Gold’s technical picture remains positive

Julian Phillips’ latest market commentary on gold and silver

New York closed yesterday at $1,230.40 down $3.40 as the euro continued slipping. In Asia the gold price slipped to $1,227.30 down $11.10 with the euro at $1.1790 ahead of London’s opening. The Fix saw the gold price set at $1,228.75 down $10.25 and in the euro, at €1,044.989 down €4.922 while the euro was half a cent weaker at $1.1758. Ahead of New York’s opening gold was trading in London at $1,229.20 and in the euro at €1,045.77.

The silver price closed at $17.01 up 44 cents. Ahead of New York’s opening it was trading at $16.70.

There were no purchases or sales of gold into or from the SPDR gold ETF or the Gold Trust yesterday. The holdings of the SPDR gold ETF are at 707.821 and at 162.62 tonnes in the Gold Trust.

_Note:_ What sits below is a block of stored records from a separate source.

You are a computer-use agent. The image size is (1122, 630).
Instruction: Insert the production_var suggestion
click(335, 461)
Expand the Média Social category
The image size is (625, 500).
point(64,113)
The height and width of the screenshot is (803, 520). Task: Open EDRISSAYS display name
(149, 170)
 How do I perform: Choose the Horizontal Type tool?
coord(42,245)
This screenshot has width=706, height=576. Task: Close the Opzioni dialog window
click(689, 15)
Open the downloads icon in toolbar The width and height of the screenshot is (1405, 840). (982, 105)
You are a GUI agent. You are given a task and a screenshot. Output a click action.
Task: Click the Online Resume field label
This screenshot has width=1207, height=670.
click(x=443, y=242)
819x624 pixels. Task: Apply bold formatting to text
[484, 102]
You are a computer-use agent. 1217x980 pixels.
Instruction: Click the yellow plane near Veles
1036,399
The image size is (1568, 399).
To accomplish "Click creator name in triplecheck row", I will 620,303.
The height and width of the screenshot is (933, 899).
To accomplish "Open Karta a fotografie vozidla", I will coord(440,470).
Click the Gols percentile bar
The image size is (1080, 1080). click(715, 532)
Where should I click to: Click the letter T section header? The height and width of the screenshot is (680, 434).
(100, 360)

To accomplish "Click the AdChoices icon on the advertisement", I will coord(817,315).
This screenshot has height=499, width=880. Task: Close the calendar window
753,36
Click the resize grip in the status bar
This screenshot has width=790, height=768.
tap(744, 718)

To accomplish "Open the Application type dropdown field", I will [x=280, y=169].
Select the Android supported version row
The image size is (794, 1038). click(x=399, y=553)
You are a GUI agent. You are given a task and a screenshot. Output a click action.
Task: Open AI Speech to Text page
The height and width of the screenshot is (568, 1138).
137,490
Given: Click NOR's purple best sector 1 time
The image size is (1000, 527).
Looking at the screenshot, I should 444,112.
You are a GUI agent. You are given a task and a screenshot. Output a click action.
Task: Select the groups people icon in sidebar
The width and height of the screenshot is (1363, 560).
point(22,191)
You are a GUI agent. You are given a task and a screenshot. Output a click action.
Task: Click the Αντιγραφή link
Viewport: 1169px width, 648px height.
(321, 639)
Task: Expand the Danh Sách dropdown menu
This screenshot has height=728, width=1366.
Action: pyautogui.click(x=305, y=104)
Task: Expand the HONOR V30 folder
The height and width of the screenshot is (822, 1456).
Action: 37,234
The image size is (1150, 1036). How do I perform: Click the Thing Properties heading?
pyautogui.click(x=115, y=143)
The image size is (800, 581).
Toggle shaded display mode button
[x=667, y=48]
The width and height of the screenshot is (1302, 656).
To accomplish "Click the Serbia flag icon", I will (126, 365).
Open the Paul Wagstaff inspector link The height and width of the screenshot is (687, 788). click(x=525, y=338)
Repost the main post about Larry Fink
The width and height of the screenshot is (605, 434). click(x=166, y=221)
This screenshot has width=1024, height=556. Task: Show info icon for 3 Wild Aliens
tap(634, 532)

The Technical picture on gold remains positive despite this morning’s drop into the $1,220s. The euro continues to fall and may well have some way to fall still. With no physical sales in the gold ETFs in the U.S. the pullback appears to be more of an arbitrage action to smooth out prices globally in the gold market. In the past traders and speculators would use the euro’s rate against the dollar as the measure of gold. But as you have seen the gold price rise so strongly in the euro, this link has broken down. Gold’s rise in the dollar, as good economic reports out of the U.S. continue, also weakens the theory that gold will fall if the U.S. economy is strong.

We feel it important to readers to understand the inefficiencies of markets in today’s financial world. In most commodity markets as well as precious metals, it is the marginal supply or demand that dominates prices as the bulk of sales between supply and demand are contracted, with only reference to the market price, at the time of delivery. Hence speculators and traders often have a disproportionate impact on prices.

In the oil market Saudi Arabia has decided to lower its prices on its supplies. This movement into the price, albeit within the contract, removed the pricing power from marginal supply and demand and overwhelmed it. It doesn’t matter that OPEC only supplies 30% of the market. When they move prices all other suppliers have to do so. It is this pricing power that dominates prices.

Of importance to the structure, not only to the gold market, but to the global monetary system is the testing by Russia of its competitor to the SWIFT system of clearing in Belgium which accommodates a very large proportion of the world’s cash flow. It appears that this new system will take Russia out of the developed world’s money clearing so alleviating financial pressures on Russia. Together with the support of China financially, we may see the pressure on the Ruble ease considerably.

What it does imply is that dollar hegemony is being weakened further. This enhances gold’s role in the future.

The silver price continues to run much as forecast.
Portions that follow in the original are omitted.